● **Dataset**:
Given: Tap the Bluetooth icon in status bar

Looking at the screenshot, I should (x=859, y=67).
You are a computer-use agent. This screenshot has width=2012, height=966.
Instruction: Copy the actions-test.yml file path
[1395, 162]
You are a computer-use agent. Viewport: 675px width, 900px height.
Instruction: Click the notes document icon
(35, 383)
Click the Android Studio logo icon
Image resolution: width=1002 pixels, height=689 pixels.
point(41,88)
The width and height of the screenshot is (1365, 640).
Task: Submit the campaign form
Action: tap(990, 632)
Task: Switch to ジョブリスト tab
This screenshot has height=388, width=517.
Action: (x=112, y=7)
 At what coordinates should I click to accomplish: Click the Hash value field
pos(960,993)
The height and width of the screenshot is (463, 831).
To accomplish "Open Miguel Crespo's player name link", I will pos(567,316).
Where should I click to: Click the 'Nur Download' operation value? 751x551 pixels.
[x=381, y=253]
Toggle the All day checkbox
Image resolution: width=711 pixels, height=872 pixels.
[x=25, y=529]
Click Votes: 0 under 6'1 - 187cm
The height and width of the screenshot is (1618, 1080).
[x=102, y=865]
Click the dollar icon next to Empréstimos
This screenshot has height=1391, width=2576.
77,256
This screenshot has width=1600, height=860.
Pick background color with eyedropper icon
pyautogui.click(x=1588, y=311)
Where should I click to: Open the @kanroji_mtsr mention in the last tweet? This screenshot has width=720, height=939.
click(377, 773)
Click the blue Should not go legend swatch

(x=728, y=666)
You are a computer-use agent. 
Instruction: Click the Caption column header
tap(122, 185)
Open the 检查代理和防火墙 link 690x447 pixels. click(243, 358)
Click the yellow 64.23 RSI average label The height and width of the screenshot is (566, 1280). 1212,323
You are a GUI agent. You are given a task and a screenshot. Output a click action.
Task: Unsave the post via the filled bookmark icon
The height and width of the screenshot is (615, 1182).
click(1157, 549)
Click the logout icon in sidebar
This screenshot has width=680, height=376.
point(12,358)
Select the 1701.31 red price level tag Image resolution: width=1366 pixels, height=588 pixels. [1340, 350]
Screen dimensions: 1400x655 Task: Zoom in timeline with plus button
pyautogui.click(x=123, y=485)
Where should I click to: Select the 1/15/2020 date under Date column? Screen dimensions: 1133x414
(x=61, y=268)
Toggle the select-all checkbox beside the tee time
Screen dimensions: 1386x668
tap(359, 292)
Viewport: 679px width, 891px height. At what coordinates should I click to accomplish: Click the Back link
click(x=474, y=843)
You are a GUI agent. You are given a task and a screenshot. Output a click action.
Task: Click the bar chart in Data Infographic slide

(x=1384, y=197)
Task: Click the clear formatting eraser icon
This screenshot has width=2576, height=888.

● **Work to be completed**:
Retype the listing exactly, in full.

● **Expected answer**:
Given: Tap the Bluetooth icon in status bar

Looking at the screenshot, I should (x=859, y=67).
You are a computer-use agent. This screenshot has width=2012, height=966.
Instruction: Copy the actions-test.yml file path
[1395, 162]
You are a computer-use agent. Viewport: 675px width, 900px height.
Instruction: Click the notes document icon
(35, 383)
Click the Android Studio logo icon
Image resolution: width=1002 pixels, height=689 pixels.
point(41,88)
The width and height of the screenshot is (1365, 640).
Task: Submit the campaign form
Action: tap(990, 632)
Task: Switch to ジョブリスト tab
This screenshot has height=388, width=517.
Action: (x=112, y=7)
 At what coordinates should I click to accomplish: Click the Hash value field
pos(960,993)
The height and width of the screenshot is (463, 831).
To accomplish "Open Miguel Crespo's player name link", I will pos(567,316).
Where should I click to: Click the 'Nur Download' operation value? 751x551 pixels.
[x=381, y=253]
Toggle the All day checkbox
Image resolution: width=711 pixels, height=872 pixels.
[x=25, y=529]
Click Votes: 0 under 6'1 - 187cm
The height and width of the screenshot is (1618, 1080).
[x=102, y=865]
Click the dollar icon next to Empréstimos
This screenshot has height=1391, width=2576.
77,256
This screenshot has width=1600, height=860.
Pick background color with eyedropper icon
pyautogui.click(x=1588, y=311)
Where should I click to: Open the @kanroji_mtsr mention in the last tweet? This screenshot has width=720, height=939.
click(377, 773)
Click the blue Should not go legend swatch

(x=728, y=666)
You are a computer-use agent. 
Instruction: Click the Caption column header
tap(122, 185)
Open the 检查代理和防火墙 link 690x447 pixels. click(243, 358)
Click the yellow 64.23 RSI average label The height and width of the screenshot is (566, 1280). 1212,323
You are a GUI agent. You are given a task and a screenshot. Output a click action.
Task: Unsave the post via the filled bookmark icon
The height and width of the screenshot is (615, 1182).
click(1157, 549)
Click the logout icon in sidebar
This screenshot has width=680, height=376.
point(12,358)
Select the 1701.31 red price level tag Image resolution: width=1366 pixels, height=588 pixels. [1340, 350]
Screen dimensions: 1400x655 Task: Zoom in timeline with plus button
pyautogui.click(x=123, y=485)
Where should I click to: Select the 1/15/2020 date under Date column? Screen dimensions: 1133x414
(x=61, y=268)
Toggle the select-all checkbox beside the tee time
Screen dimensions: 1386x668
tap(359, 292)
Viewport: 679px width, 891px height. At what coordinates should I click to accomplish: Click the Back link
click(x=474, y=843)
You are a GUI agent. You are given a task and a screenshot. Output a click action.
Task: Click the bar chart in Data Infographic slide

(x=1384, y=197)
Task: Click the clear formatting eraser icon
This screenshot has width=2576, height=888.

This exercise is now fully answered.